Learning how to label camera images and how to respond to already detected features are separate issues. You can make the choice of whether to apply unsupervised training to either one separately.
This [1] blog post from Tesla explicitly claim that they are using unsupervised learning as one of their strategies to determine appropriate system response to specific detected objects in specific locations:
> This is where fleet learning comes in handy. Initially, the vehicle fleet will take no action except to note the position of road signs, bridges and other stationary objects, mapping the world according to radar. The car computer will then silently compare when it would have braked to the driver action and upload that to the Tesla database. If several cars drive safely past a given radar object, whether Autopilot is turned on or off, then that object is added to the geocoded whitelist.

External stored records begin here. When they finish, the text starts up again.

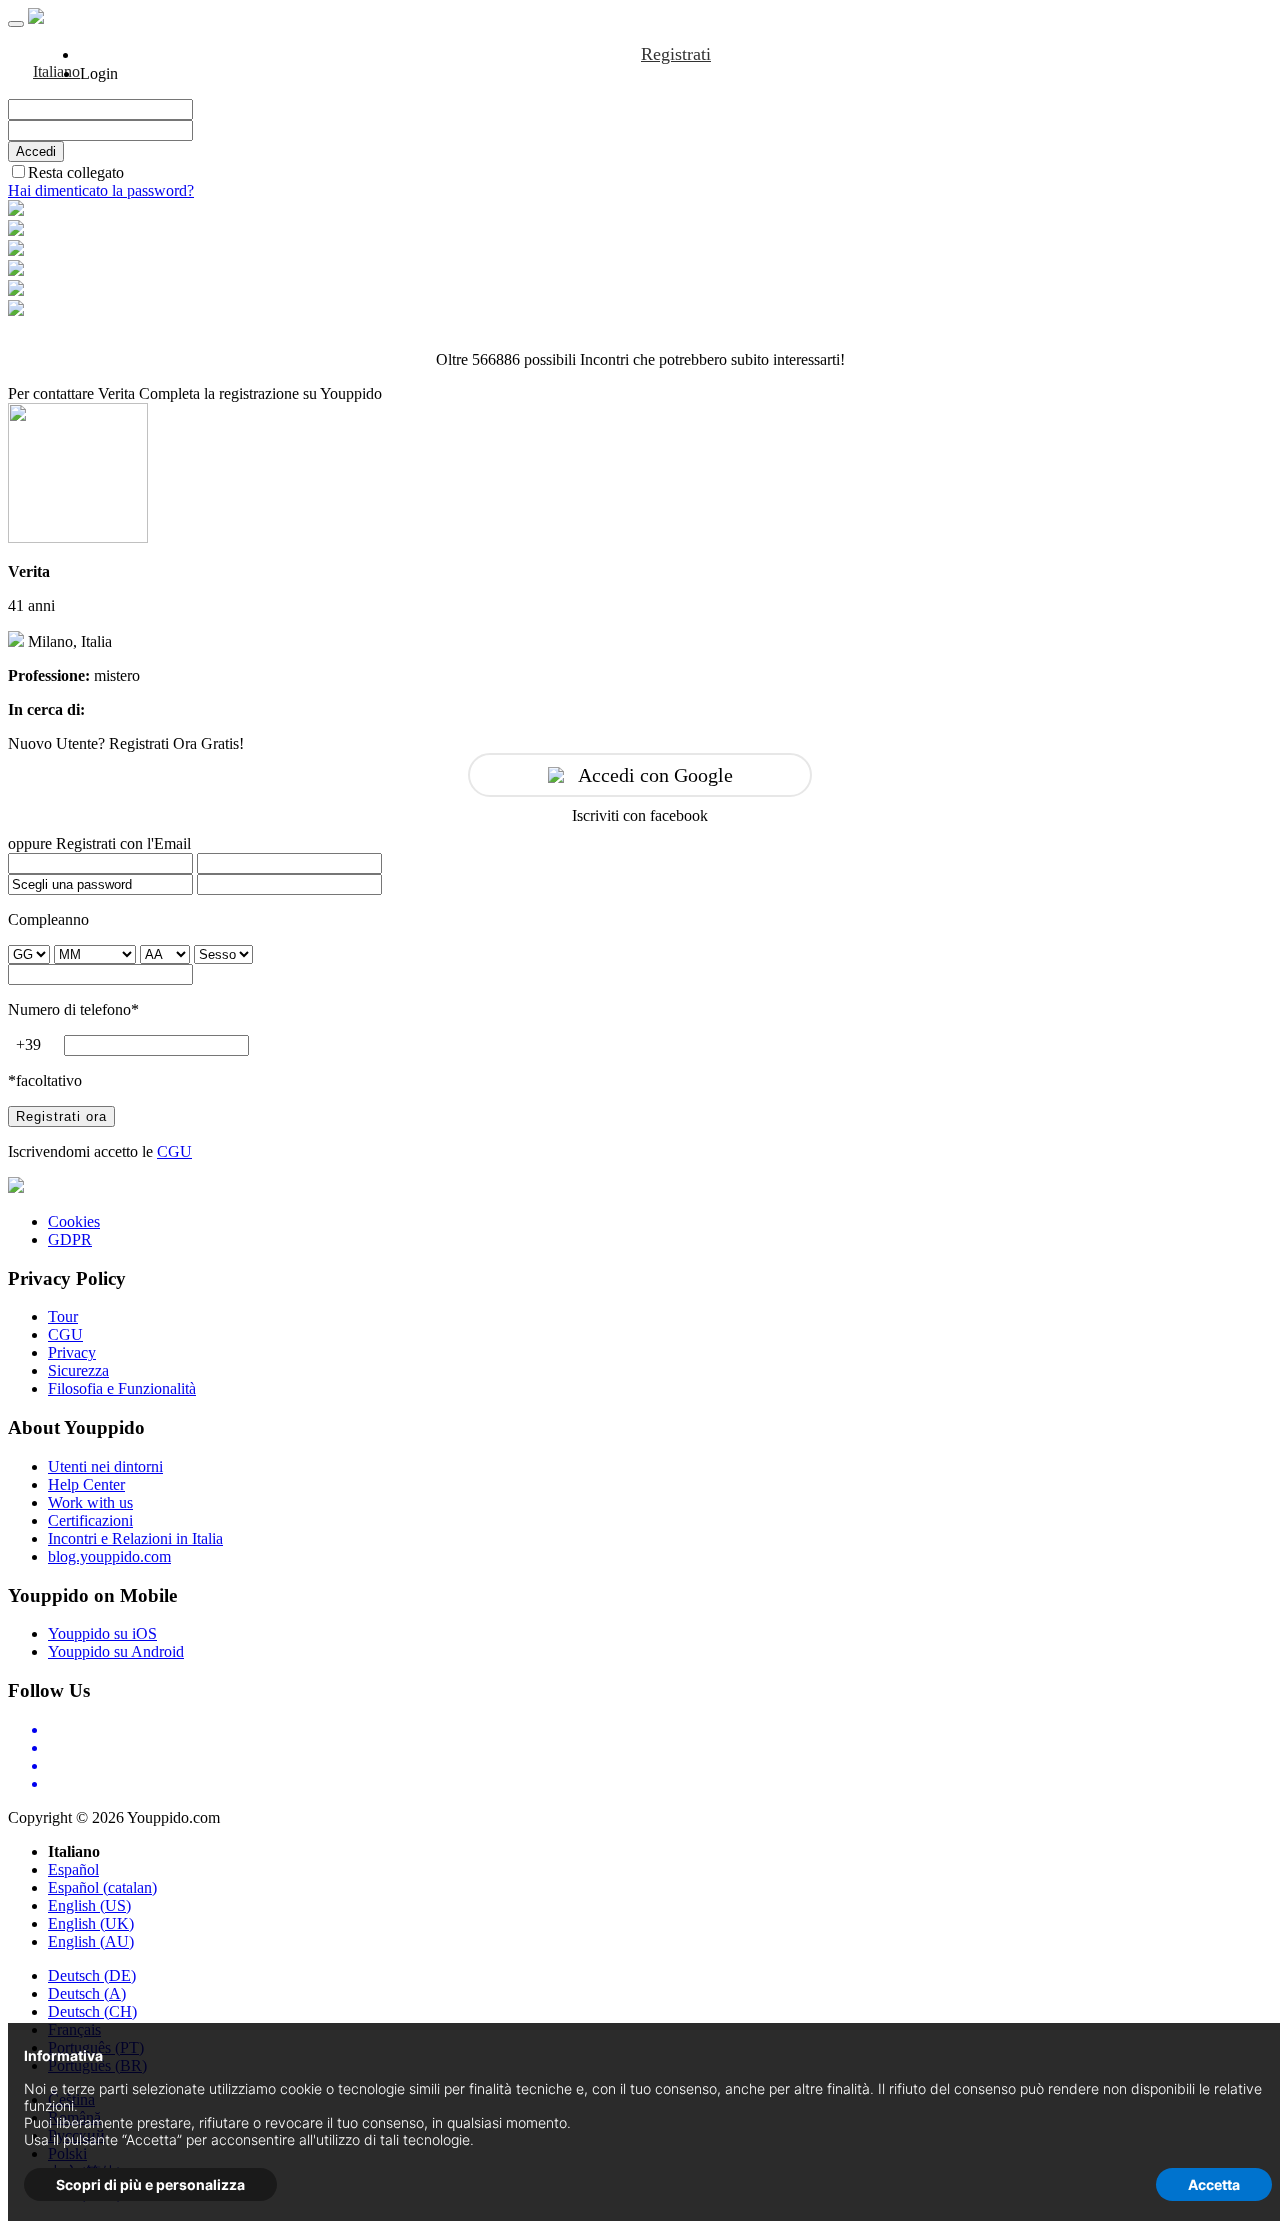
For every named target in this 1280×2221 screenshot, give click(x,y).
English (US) (89, 1905)
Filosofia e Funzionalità (122, 1388)
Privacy (72, 1352)
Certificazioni (90, 1520)
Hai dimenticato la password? (101, 190)
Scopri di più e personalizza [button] (150, 2184)
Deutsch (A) (87, 1993)
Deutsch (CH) (92, 2011)
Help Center (86, 1484)
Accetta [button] (1214, 2184)
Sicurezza (78, 1370)
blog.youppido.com (109, 1556)
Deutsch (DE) (92, 1975)
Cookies (74, 1221)
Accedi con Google (655, 775)
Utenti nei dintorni (105, 1466)
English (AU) (91, 1941)
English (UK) (91, 1923)
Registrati (676, 54)
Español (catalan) (102, 1887)
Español (73, 1869)
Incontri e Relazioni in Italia (135, 1538)
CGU (174, 1151)
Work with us (90, 1502)
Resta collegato (76, 172)
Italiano (56, 71)
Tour (63, 1316)
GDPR (70, 1239)
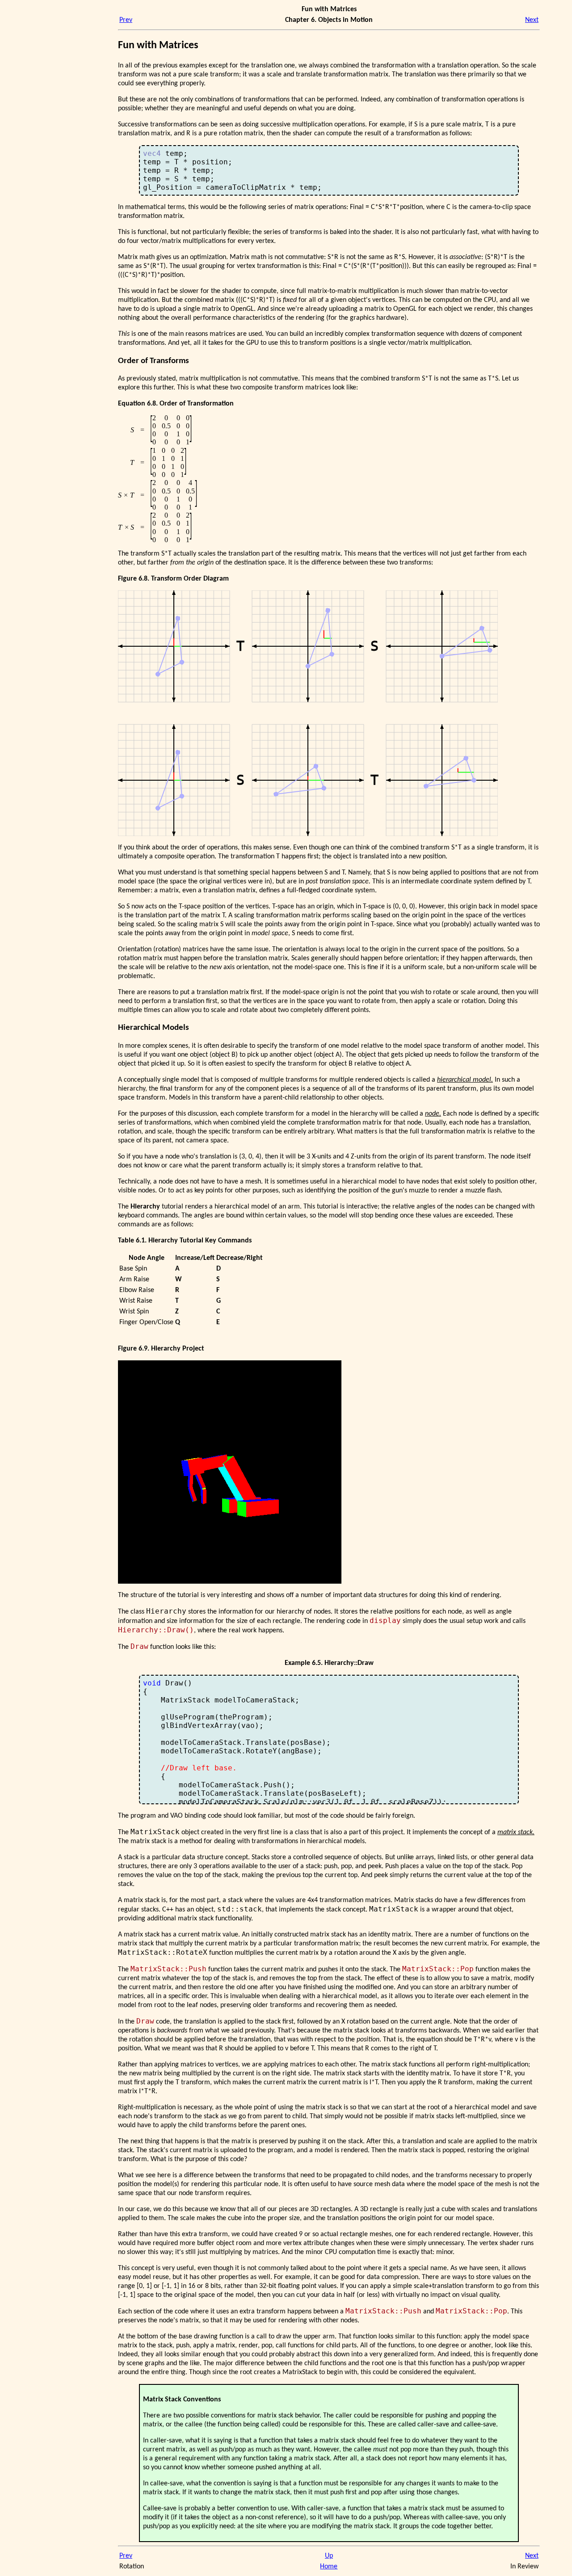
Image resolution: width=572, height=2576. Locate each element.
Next (531, 20)
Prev (125, 20)
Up (329, 2555)
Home (328, 2566)
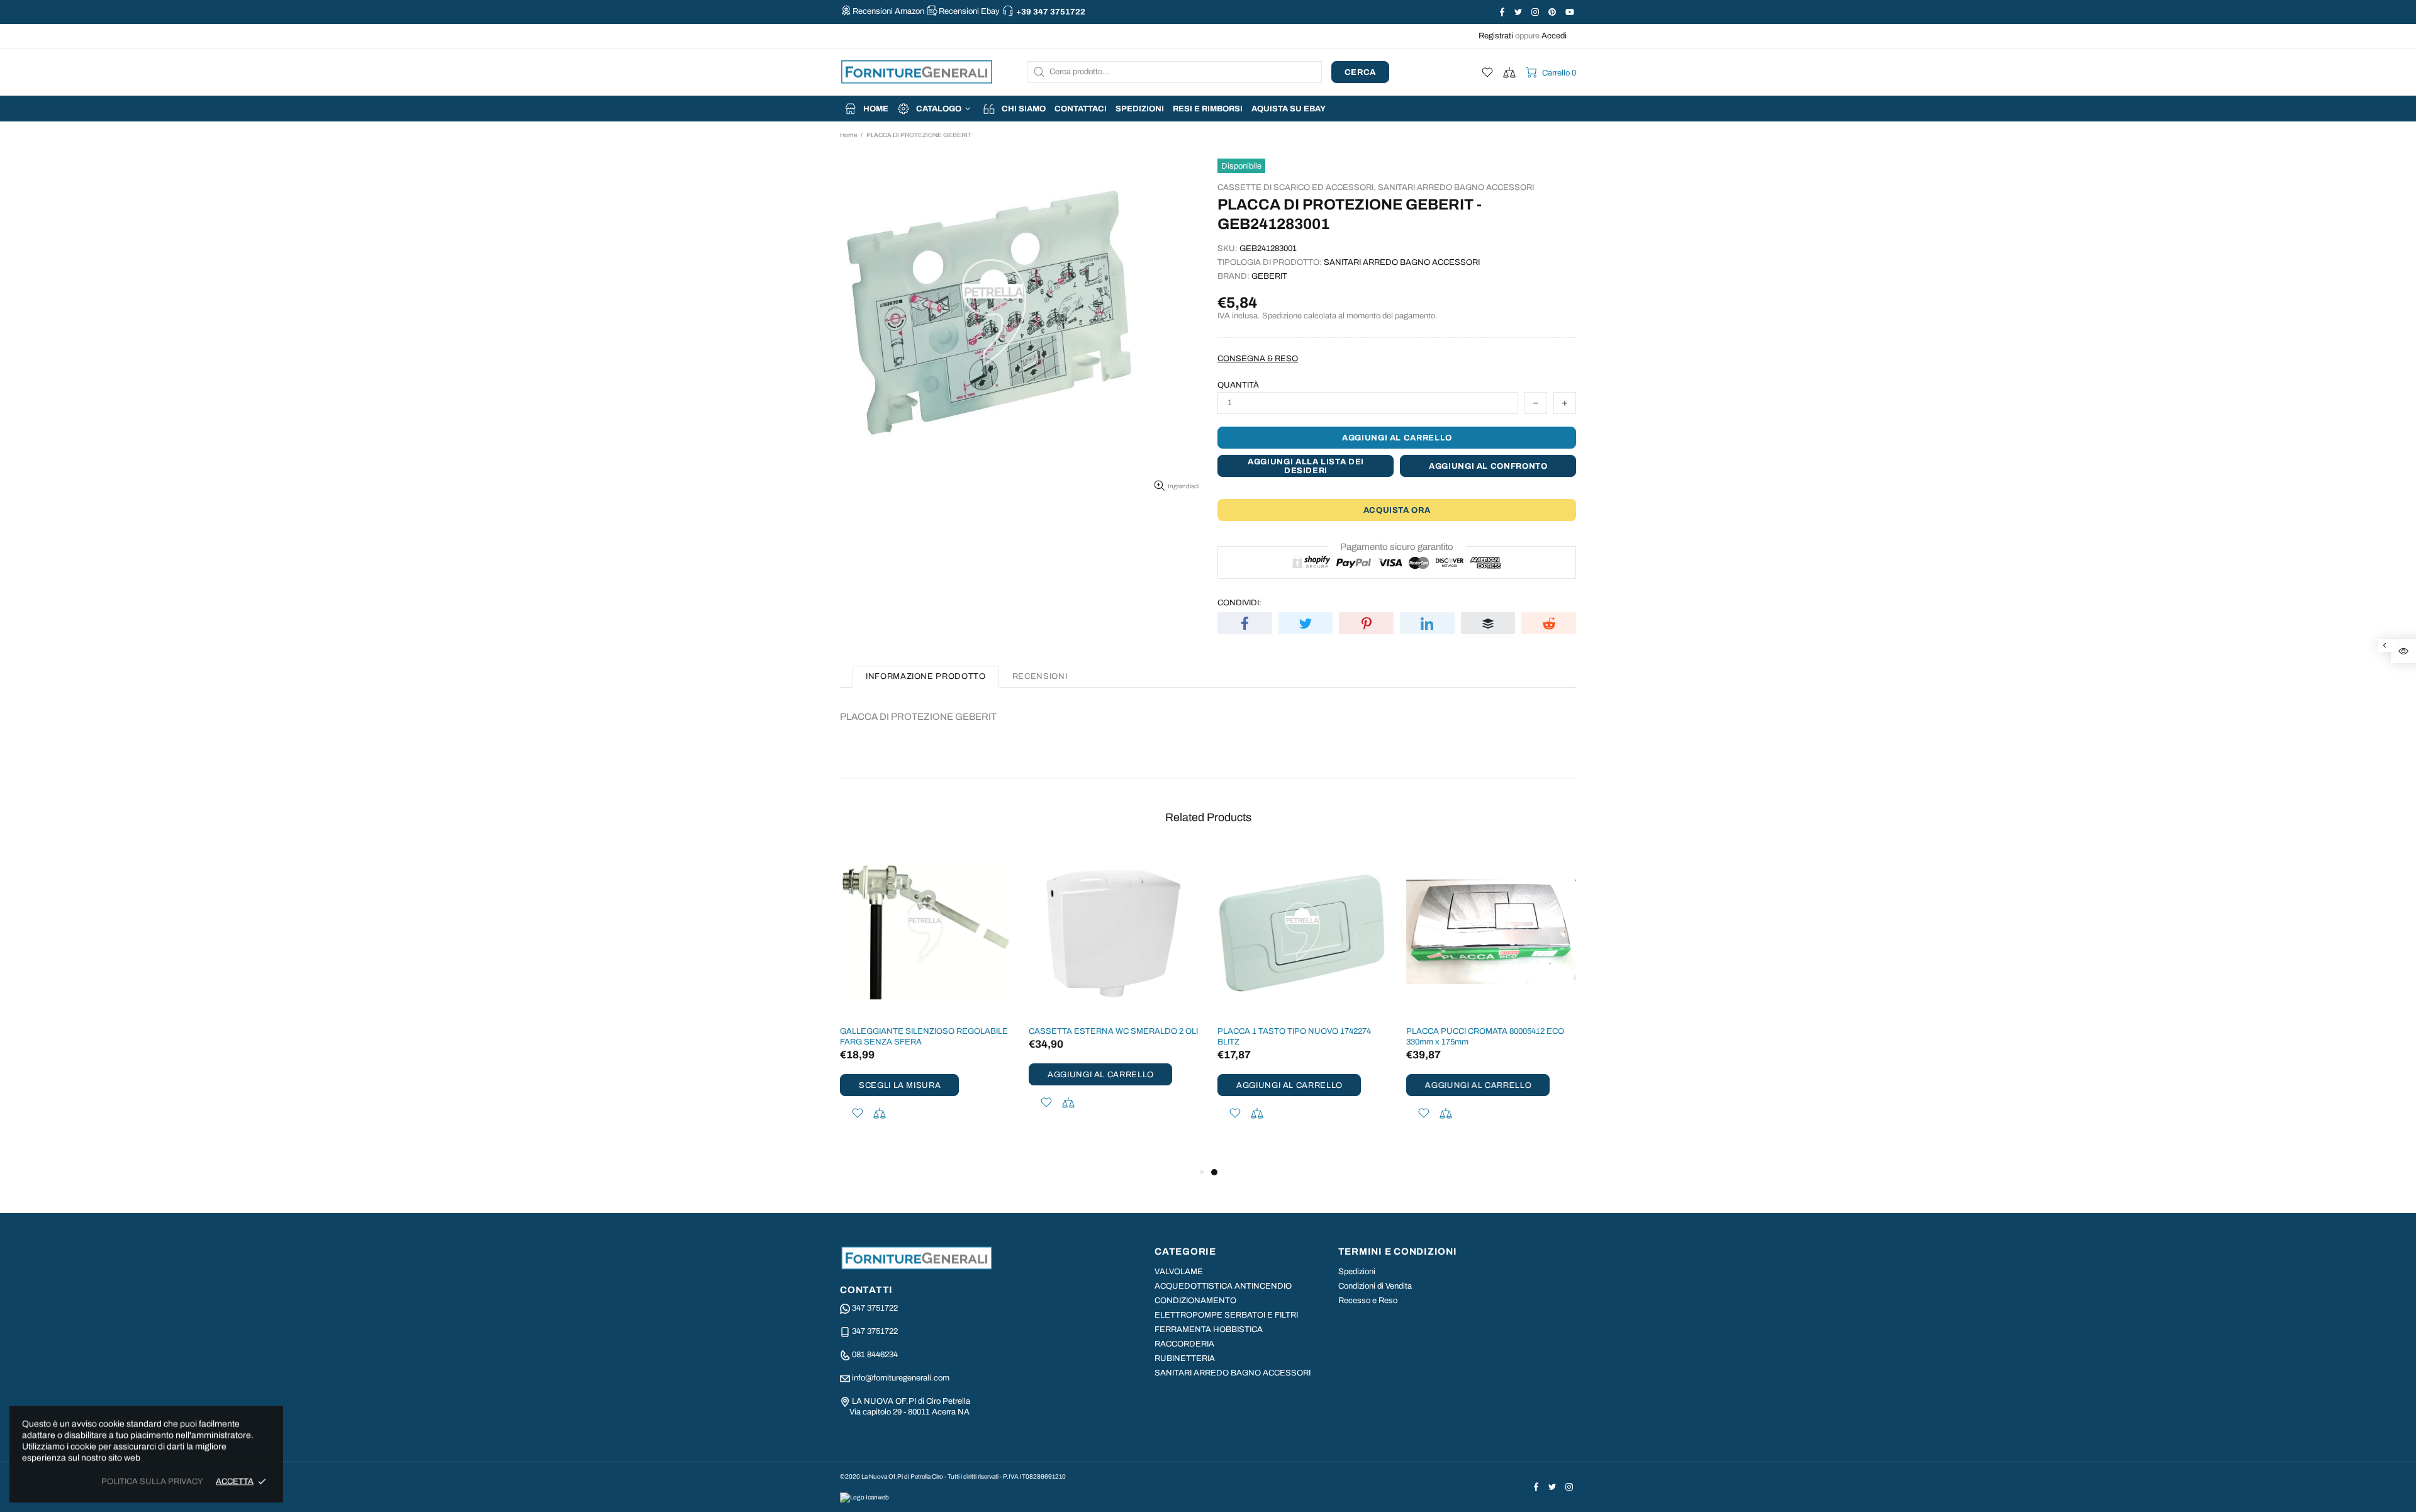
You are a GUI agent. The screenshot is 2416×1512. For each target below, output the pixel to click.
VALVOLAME (1179, 1271)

> When the data shows that false braking events would be rare, the car will begin mild braking using radar, even if the camera doesn't notice the object ahead. As the system confidence level rises, the braking force will gradually increase to full strength when it is approximately 99.99% certain of a collision. This may not always prevent a collision entirely, but the impact speed will be dramatically reduced to the point where there are unlikely to be serious injuries to the vehicle occupants.
No autonomous vehicle manufacturer uses end-to-end learning. The only one to claim to use it was Comma.ai, and we all know how that went.
All the autonomous car companies will manually label the camera images - e.g. given an image, draw boxes around where all the cars are.